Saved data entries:
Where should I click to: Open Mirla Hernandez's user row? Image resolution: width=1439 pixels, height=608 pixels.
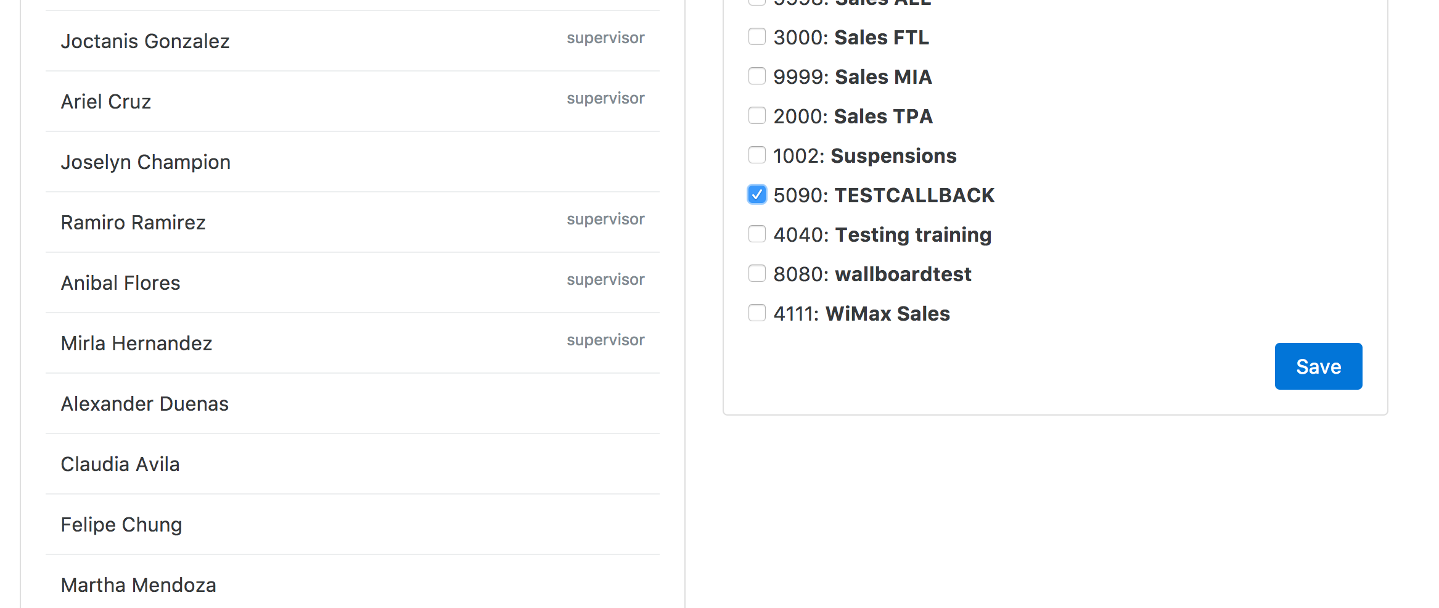tap(353, 343)
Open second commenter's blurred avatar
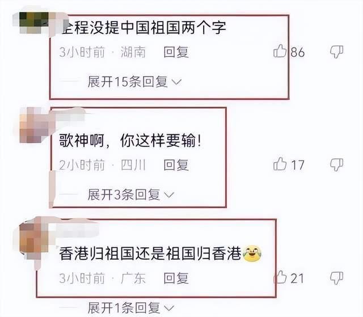Image resolution: width=363 pixels, height=317 pixels. [x=34, y=125]
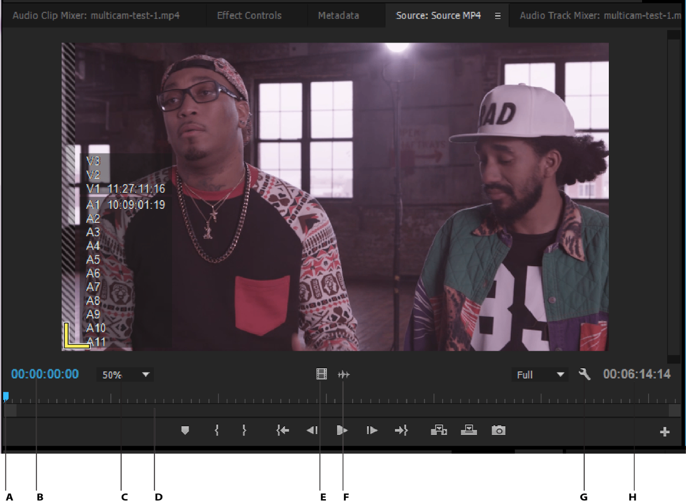The width and height of the screenshot is (686, 503).
Task: Open button editor plus icon
Action: [665, 432]
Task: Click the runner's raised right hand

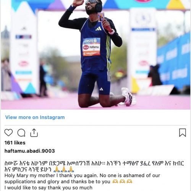Action: click(78, 3)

▸ Required action
Reproduce the records above exactly, excluding every picture.

▸ Response
Where should I click to: Open Mirla Hernandez's user row? Image resolution: width=1439 pixels, height=608 pixels.
tap(353, 343)
Open second commenter's blurred avatar
Image resolution: width=363 pixels, height=317 pixels. [x=34, y=125]
The width and height of the screenshot is (686, 503).
Task: Open button editor plus icon
Action: [665, 432]
Task: Click the runner's raised right hand

Action: click(78, 3)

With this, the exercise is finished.